*** Data shown Section Begins ***

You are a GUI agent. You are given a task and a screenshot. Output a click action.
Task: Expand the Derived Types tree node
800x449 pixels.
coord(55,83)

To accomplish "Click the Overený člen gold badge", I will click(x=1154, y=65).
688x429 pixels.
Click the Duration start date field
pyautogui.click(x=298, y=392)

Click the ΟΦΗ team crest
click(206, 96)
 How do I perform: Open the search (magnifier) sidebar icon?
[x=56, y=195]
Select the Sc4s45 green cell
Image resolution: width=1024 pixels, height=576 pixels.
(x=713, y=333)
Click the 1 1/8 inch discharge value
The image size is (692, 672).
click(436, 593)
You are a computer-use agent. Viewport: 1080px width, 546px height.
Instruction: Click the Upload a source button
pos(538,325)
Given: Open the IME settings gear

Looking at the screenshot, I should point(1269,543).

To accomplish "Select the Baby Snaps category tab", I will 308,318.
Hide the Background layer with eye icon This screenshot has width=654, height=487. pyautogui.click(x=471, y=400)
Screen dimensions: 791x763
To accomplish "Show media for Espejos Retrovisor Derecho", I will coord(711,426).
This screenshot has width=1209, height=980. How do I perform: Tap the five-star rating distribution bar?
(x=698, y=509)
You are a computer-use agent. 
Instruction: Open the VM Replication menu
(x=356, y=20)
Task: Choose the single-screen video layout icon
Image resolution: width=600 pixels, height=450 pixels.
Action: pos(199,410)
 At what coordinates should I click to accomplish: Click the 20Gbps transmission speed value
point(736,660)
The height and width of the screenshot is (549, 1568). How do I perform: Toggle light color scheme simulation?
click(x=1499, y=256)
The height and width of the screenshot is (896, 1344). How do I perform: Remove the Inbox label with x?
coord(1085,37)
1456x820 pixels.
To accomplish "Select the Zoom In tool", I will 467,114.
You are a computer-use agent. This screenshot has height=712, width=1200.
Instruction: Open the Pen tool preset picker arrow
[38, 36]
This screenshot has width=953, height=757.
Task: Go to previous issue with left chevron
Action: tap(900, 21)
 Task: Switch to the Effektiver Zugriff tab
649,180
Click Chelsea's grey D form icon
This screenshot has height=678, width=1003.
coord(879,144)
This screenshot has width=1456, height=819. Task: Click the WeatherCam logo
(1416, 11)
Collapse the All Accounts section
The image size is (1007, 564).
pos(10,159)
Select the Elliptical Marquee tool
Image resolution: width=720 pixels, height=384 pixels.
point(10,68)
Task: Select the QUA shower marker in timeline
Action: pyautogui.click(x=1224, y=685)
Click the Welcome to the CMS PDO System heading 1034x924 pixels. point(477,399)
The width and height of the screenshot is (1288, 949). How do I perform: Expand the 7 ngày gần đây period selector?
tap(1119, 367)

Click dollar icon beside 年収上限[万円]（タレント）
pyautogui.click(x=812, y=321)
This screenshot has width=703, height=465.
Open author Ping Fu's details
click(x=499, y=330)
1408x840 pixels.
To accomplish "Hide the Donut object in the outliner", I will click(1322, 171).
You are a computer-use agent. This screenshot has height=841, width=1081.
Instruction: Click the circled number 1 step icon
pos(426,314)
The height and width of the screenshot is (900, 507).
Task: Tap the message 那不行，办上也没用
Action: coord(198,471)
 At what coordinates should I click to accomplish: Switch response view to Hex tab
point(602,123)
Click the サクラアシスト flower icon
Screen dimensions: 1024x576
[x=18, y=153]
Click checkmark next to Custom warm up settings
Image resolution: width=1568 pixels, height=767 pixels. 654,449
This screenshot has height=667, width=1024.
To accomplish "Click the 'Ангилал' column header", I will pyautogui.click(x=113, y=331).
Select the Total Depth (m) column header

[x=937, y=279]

*** Data shown Section Ends ***

Work order:
Going back to the entries above, set down exactly the lines that begin at the one with "The image size is (1007, 564)." and end at the one with "has height=841, width=1081.", both included, and nothing else.

Solution to the exercise:
The image size is (1007, 564).
pos(10,159)
Select the Elliptical Marquee tool
Image resolution: width=720 pixels, height=384 pixels.
point(10,68)
Task: Select the QUA shower marker in timeline
Action: pyautogui.click(x=1224, y=685)
Click the Welcome to the CMS PDO System heading 1034x924 pixels. point(477,399)
The width and height of the screenshot is (1288, 949). How do I perform: Expand the 7 ngày gần đây period selector?
tap(1119, 367)

Click dollar icon beside 年収上限[万円]（タレント）
pyautogui.click(x=812, y=321)
This screenshot has width=703, height=465.
Open author Ping Fu's details
click(x=499, y=330)
1408x840 pixels.
To accomplish "Hide the Donut object in the outliner", I will click(1322, 171).
You are a computer-use agent. This screenshot has height=841, width=1081.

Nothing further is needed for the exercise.